Selected text:
Wednesday, November 02, 2005

 

Flagging Images

In one of my workflows, I've found it desirable to flag images in Photoshop for needed future actions. For example, some of the images will be resized in InDesign and so I don't want to sharpen them until the final size is established in InDesign (in some cases, I'm resizing to as small as 20% of the original, so waiting until I know the size before sharpening is vital). Other images are provided in low resolution format so the composition can go ahead and the higher resolution image can be inserted later.

I probably should be using metadata for what I'm doing, but instead I create a text layer in Photoshop and type "LOW RES" or "Not Sharpened" into it, as appropriate -- I use actions for these. In the low resolution case, the layer is visible so that the reviewers can instantly see that the image is known to still need work. For the "Not Sharpened" images, the layer is invisible.

Provided information:

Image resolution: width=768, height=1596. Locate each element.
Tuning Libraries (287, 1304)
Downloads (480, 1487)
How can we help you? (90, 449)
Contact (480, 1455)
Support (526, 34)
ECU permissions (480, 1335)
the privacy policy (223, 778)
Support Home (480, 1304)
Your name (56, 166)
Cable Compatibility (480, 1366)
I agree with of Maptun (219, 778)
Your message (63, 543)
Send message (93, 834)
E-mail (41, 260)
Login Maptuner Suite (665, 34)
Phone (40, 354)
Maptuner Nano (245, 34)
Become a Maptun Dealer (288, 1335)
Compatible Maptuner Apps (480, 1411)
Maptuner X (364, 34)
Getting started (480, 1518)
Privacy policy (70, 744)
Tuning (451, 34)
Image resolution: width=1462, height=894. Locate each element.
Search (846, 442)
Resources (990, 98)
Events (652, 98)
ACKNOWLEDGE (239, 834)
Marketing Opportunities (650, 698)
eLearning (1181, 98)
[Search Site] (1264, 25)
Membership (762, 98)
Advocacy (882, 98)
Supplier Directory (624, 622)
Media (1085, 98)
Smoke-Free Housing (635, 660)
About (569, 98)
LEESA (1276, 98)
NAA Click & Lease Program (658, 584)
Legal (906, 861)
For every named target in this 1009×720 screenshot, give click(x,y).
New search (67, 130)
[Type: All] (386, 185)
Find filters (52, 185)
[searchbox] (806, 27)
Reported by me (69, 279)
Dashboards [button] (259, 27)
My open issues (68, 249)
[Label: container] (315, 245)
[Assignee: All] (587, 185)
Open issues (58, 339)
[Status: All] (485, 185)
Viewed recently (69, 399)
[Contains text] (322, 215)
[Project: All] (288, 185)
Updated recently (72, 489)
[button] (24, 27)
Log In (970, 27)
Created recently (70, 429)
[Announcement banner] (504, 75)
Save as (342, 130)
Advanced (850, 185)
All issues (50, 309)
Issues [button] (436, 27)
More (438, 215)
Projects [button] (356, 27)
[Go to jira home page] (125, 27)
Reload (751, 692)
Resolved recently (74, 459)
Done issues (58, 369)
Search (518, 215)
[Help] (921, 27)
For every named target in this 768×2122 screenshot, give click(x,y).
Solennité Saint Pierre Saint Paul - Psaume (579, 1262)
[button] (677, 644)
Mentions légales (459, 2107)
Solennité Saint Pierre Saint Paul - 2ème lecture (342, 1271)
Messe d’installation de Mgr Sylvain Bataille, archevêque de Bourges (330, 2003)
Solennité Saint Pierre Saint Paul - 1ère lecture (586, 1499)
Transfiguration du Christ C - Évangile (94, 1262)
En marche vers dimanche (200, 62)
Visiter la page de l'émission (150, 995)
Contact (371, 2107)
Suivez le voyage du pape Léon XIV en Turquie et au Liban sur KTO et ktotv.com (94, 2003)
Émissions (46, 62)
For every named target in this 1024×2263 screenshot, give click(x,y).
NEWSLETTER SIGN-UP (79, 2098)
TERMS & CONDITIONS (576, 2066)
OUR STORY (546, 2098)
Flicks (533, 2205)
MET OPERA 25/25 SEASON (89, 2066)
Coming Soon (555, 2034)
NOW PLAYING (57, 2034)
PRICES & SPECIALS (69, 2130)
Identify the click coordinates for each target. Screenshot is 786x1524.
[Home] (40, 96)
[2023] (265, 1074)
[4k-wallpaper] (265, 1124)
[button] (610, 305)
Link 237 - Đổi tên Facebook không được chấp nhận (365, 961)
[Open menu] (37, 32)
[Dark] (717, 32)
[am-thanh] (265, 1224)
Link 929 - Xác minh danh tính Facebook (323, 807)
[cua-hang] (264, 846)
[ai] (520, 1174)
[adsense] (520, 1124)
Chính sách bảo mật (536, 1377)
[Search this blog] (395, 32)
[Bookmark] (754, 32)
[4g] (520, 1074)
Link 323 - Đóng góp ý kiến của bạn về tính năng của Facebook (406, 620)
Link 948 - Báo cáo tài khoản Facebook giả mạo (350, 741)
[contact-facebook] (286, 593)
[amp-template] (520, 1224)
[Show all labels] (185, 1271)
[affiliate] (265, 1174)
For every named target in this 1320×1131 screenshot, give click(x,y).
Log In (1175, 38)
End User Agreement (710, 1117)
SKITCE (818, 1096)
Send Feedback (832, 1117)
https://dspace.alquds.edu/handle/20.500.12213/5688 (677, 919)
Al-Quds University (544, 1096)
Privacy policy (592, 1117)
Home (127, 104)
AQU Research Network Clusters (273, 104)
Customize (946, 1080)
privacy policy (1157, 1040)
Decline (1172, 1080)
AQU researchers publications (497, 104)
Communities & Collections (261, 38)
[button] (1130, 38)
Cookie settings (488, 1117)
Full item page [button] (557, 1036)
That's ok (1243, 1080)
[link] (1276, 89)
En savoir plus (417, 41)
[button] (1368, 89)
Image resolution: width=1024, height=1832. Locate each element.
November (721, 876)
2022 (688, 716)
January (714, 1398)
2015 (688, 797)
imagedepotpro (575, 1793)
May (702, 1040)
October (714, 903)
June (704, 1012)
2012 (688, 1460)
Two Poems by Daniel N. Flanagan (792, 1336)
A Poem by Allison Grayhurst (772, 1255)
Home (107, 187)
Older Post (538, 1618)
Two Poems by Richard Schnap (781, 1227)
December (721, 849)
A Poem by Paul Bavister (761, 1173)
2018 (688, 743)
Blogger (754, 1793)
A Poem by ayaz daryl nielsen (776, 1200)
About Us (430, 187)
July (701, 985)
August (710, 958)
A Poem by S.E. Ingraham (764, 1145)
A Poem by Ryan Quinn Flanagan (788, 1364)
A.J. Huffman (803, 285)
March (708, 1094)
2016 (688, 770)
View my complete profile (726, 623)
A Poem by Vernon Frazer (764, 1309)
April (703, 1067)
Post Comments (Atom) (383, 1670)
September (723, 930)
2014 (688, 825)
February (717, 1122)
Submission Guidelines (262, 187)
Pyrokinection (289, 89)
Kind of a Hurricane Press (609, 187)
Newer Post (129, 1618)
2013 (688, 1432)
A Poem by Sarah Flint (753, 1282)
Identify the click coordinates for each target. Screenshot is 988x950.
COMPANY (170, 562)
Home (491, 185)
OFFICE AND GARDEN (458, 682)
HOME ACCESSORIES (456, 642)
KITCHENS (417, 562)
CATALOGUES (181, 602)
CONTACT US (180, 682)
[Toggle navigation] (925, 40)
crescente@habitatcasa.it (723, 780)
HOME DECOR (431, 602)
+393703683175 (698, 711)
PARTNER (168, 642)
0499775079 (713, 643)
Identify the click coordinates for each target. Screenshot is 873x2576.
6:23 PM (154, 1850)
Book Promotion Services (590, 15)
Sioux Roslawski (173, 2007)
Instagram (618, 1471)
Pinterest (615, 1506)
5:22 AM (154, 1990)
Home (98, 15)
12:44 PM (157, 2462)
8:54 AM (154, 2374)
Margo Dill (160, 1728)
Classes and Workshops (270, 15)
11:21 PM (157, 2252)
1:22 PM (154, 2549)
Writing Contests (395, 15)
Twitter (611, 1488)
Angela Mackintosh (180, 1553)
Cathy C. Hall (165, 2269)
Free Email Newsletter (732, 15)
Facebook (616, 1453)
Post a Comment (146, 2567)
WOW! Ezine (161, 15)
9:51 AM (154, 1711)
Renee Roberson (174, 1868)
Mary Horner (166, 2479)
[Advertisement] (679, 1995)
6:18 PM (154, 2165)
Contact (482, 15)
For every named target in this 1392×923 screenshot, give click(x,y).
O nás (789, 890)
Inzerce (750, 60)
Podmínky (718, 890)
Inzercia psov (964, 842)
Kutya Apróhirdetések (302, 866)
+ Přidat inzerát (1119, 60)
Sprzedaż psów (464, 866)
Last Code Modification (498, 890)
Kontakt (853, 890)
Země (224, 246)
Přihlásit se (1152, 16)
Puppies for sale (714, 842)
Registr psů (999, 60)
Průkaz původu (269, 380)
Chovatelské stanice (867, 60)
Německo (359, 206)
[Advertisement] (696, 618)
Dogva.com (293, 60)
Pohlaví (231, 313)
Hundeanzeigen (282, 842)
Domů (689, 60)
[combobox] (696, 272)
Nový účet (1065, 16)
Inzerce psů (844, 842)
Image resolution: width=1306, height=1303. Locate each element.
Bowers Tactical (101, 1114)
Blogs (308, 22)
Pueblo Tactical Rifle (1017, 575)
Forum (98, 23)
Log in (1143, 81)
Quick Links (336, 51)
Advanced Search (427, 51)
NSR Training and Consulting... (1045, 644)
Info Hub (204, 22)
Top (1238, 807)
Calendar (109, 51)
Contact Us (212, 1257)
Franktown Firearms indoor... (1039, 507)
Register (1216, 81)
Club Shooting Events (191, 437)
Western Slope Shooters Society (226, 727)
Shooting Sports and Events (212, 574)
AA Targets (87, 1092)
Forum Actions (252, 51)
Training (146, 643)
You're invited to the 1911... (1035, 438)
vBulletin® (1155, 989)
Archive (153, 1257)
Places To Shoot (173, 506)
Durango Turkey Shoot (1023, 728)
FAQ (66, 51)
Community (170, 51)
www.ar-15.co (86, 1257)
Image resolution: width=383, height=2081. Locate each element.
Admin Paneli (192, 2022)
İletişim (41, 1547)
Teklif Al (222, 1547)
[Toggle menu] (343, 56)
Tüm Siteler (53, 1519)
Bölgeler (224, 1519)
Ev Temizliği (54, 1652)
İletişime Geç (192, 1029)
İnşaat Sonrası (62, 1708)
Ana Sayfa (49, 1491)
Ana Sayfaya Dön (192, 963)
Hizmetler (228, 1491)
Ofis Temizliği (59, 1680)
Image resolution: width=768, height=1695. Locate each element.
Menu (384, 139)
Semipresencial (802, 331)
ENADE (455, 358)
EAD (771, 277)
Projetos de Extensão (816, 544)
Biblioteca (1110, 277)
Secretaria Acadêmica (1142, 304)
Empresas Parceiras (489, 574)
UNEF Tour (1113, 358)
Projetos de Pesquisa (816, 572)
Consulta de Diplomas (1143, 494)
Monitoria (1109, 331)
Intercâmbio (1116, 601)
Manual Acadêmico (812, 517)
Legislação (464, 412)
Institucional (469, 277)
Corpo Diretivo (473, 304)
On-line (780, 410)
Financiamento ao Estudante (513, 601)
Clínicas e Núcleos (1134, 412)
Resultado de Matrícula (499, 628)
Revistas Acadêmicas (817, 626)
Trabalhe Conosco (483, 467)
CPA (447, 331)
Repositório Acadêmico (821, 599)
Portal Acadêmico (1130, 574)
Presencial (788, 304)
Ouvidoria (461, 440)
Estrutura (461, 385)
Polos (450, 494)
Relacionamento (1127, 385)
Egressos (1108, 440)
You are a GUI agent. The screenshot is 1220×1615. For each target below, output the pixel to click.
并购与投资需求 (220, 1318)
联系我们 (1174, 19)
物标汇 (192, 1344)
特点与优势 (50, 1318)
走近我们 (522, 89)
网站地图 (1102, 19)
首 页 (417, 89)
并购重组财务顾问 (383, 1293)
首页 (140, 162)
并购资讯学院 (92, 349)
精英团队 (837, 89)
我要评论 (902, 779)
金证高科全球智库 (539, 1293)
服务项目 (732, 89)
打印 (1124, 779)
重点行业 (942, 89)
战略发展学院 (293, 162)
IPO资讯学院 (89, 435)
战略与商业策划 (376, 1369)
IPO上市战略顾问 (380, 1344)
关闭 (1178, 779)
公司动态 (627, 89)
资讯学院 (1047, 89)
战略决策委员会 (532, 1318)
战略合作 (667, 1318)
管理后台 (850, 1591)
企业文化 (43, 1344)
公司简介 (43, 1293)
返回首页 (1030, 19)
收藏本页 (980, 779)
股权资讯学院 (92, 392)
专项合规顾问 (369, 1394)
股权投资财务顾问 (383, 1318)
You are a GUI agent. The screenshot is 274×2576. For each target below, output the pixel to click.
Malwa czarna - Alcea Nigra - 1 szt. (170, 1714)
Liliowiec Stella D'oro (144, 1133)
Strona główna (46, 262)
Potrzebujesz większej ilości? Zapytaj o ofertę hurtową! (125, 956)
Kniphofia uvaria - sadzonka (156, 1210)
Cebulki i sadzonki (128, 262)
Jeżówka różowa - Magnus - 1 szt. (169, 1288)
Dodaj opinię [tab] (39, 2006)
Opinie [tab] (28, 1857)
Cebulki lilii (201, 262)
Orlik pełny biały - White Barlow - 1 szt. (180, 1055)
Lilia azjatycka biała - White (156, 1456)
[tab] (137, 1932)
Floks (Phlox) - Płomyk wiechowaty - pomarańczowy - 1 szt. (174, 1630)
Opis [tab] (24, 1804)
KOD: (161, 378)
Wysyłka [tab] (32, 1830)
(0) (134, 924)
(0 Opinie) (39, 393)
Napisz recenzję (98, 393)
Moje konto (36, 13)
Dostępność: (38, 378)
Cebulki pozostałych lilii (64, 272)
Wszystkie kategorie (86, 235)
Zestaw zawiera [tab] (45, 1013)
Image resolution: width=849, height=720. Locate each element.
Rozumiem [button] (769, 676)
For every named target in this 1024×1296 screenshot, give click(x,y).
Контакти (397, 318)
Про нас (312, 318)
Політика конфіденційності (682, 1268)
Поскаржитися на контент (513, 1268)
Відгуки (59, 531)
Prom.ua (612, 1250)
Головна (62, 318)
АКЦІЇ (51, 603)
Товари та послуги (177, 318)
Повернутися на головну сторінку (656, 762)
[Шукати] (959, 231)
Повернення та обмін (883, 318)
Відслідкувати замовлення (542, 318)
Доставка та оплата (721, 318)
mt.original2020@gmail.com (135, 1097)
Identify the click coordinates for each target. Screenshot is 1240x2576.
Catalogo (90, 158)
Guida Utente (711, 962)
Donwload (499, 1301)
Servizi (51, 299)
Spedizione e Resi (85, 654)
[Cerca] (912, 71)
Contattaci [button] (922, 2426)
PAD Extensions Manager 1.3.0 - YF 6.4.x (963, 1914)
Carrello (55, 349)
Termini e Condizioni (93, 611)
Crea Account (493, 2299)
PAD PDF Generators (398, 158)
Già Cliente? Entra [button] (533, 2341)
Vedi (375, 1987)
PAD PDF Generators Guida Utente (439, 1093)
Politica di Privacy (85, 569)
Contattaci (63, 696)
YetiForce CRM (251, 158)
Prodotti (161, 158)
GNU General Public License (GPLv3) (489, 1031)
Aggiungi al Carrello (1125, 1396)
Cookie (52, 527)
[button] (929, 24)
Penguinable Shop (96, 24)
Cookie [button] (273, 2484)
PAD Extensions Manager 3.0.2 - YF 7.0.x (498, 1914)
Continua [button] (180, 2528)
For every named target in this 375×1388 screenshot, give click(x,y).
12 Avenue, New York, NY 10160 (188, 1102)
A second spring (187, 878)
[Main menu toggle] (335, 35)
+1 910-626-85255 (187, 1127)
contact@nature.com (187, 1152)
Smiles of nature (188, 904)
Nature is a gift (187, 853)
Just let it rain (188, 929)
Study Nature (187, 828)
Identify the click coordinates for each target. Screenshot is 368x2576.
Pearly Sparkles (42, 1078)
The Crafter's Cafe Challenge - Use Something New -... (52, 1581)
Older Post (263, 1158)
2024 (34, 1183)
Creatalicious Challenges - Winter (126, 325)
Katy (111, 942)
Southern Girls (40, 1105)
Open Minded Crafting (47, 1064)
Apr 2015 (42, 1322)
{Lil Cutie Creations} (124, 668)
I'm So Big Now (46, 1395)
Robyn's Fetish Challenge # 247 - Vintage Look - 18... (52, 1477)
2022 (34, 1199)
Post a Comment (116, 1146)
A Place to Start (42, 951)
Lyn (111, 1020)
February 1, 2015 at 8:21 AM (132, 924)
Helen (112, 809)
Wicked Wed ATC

Work request 1: Please rewrite the post on flagging images, starting with "Flagging Images" and going on through "be inserted later.", with "InDesign" replaced by "QuarkXPress".
Work request 2: Extend the post on flagging images in Photoshop onward from its last sentence.

Task answer 1:
Flagging Images

In one of my workflows, I've found it desirable to flag images in Photoshop for needed future actions. For example, some of the images will be resized in QuarkXPress and so I don't want to sharpen them until the final size is established in QuarkXPress (in some cases, I'm resizing to as small as 20% of the original, so waiting until I know the size before sharpening is vital). Other images are provided in low resolution format so the composition can go ahead and the higher resolution image can be inserted later.

Task answer 2:
I've been worrying about how to make sure I attend to all these. Well, guess what, among the properties of an image is graphicLayerOptions, which in turn has a collection property graphicLayers. And each graphicLayer has a name property. So:
myImage.graphicLayerOptions.graphicLayers.everyItem().name;
returns the names of all the layers in the image myImage.

So, it is just a matter of technique to write a script that reviews all the linked images to produce a report of all the images that need attention.